Pintu kelas tiba – tiba saja terbuka. Semua orang yang berada di kelas serentak menoleh ke arah pintu.


“Dia lagi…”, cibir Ichiko malas.


Semua orang di kelas itu tentunya bereaksi hampir sama dengan Ichiko. Karena satu orang yang penuh masalah kini masuk ke kelasnya. Ada saja ulahnya selama ini, entah itu menjahili orang lain, atau membuat keributan yang tak perlu.


Sebenarnya jika dilihat – lihat fisik laki – laki itu bisa dibilang terlihat sangat manis. Ditambah dengan otaknya yang cukup pintar seharusnya ia bisa jadi lebih populer. Tapi kelakuannya yang terkadang menyebalkan membuat hampir semua perempuan justru takut padanya.


“Ichiko-chaaannn…”, panggilnya pada Ichiko.
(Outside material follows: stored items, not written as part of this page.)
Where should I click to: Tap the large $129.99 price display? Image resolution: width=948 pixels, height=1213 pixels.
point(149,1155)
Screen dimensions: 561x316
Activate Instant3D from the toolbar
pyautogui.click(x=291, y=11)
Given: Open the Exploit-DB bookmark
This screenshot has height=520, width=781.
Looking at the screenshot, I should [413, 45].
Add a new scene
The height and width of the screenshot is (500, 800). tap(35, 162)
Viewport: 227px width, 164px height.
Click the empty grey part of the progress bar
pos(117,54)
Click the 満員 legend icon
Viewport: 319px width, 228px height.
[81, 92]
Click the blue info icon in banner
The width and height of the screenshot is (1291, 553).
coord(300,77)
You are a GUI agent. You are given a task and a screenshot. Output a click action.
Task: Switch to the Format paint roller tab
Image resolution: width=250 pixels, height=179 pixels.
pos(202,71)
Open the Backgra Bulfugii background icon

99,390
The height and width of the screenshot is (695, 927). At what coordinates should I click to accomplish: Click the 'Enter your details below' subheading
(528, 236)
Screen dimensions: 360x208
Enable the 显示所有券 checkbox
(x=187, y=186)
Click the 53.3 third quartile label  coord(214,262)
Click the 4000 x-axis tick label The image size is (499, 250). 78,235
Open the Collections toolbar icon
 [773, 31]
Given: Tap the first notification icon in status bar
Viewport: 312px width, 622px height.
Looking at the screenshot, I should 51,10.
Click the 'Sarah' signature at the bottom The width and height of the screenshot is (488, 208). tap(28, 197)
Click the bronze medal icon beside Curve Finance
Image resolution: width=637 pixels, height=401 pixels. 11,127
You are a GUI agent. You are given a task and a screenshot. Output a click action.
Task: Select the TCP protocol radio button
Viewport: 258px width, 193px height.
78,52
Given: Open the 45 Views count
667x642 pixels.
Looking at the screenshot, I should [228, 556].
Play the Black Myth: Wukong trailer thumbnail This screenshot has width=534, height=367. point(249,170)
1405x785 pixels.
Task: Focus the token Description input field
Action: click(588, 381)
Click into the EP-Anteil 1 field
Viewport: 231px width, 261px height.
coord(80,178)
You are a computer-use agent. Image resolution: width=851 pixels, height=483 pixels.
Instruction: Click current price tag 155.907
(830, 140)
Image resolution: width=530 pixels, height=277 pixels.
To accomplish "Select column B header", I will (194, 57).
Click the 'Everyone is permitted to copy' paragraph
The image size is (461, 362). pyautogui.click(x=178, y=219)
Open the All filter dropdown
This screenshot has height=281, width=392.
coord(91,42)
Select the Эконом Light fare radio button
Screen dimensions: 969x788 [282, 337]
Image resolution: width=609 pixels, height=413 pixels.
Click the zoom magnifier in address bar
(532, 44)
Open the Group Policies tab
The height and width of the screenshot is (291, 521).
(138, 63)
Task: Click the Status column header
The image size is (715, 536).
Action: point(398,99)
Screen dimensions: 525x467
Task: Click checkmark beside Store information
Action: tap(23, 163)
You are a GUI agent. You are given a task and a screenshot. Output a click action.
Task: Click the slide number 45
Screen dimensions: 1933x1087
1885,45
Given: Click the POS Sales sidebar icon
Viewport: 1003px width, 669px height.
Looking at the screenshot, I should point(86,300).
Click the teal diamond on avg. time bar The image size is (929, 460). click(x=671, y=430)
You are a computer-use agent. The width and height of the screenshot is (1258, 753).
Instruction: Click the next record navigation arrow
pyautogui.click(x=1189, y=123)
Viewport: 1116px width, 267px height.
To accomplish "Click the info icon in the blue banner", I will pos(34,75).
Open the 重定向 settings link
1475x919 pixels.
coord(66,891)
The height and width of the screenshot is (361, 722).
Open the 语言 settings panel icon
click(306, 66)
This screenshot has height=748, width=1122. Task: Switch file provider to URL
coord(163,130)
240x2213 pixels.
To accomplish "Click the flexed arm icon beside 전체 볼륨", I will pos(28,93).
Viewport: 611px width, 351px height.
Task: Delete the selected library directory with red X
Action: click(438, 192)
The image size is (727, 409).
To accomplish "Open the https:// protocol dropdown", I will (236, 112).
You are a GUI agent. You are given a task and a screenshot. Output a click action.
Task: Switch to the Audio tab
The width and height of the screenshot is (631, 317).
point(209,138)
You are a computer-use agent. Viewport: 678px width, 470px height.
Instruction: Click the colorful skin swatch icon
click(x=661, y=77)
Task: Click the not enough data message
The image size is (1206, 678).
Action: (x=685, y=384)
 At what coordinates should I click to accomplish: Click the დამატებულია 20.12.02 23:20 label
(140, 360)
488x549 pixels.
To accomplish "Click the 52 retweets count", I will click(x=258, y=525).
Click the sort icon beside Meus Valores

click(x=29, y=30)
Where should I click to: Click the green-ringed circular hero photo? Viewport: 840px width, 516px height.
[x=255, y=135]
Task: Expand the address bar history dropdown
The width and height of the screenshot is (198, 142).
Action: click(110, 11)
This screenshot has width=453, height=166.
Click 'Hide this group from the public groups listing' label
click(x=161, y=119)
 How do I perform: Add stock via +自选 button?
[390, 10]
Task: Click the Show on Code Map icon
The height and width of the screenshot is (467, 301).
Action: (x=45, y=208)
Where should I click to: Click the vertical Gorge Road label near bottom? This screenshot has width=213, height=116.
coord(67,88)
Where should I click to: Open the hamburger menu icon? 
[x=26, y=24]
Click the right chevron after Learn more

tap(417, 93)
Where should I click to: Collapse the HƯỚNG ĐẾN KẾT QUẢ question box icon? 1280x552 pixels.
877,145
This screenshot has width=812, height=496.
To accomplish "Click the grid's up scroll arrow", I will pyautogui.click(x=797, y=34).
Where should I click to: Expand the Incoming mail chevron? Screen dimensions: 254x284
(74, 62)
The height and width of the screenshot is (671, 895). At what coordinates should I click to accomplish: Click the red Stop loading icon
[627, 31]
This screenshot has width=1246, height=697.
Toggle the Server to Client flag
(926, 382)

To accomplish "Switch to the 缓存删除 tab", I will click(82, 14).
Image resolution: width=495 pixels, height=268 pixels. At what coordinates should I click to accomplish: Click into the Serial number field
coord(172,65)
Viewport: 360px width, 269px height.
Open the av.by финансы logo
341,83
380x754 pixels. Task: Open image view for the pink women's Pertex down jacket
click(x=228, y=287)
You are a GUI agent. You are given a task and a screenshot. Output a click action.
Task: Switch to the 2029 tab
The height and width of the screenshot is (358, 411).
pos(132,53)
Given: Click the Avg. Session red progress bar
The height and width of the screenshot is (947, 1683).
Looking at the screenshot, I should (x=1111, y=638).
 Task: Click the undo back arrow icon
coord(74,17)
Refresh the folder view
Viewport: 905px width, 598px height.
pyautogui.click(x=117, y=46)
Satu lagi alasan Ichiko begitu sebal pada orang ini, ia adalah target kejahilannya.


“Mou… yamete…”, kata Ichiko yang kesal karena laki – laki itu merangkul bahunya, mendekatkan wajahnya pada wajah Ichiko.


“Aku tak mau berhenti sampai Ichiko menerimaku…”, sudah rahasia umum jika laki – laki ini suka pada Ichiko.


“Shin!! Ayo ke kantin!!”, panggil seseorang pada laki – laki itu.


“Wakatta!! Dadah Ichiko… nanti ketemu lagi…”, katanya sambil mencium pipi Ichiko yang disambut tamparan dari Ichiko.


“Yappari… Ichiko ga saikou!!!”, serunya senang.


“Bodoh…”, Ichiko mendelik pada Shintaro yang menjauh darinya.



Pretending like I don’t know
Like I didn’t hear a thing, like I erased it



“Shintaro mengganggumu terus ya Ichiko-chan?”, tanya Yuka, teman perempuannya yang duduk di sebelah Ichiko.


“Un… aku lama – lama kesal juga padanya.. hufft..”, keluh Ichiko.


“Apa Ichiko-chan pernah menjawab Shintaro-san dengan benar?”, tanyanya lagi.


“Maksudmu?”


“Iya… Shintaro-san kan menyukaimu… mungkin kalau Ichiko-chan menjawab perasaannya dengan benar, ia akan melepaskanmu… tak akan mengganggumu lagi…”, kata Yuka.


“Sou ne…”, Ichiko memang belum pernah mendengar pernyataan langsung dari Shintaro. Selama ini yang diperbuat laki – laki itu hanya terus mengganggunya, mereka tak pernah benar – benar berbicara berdua.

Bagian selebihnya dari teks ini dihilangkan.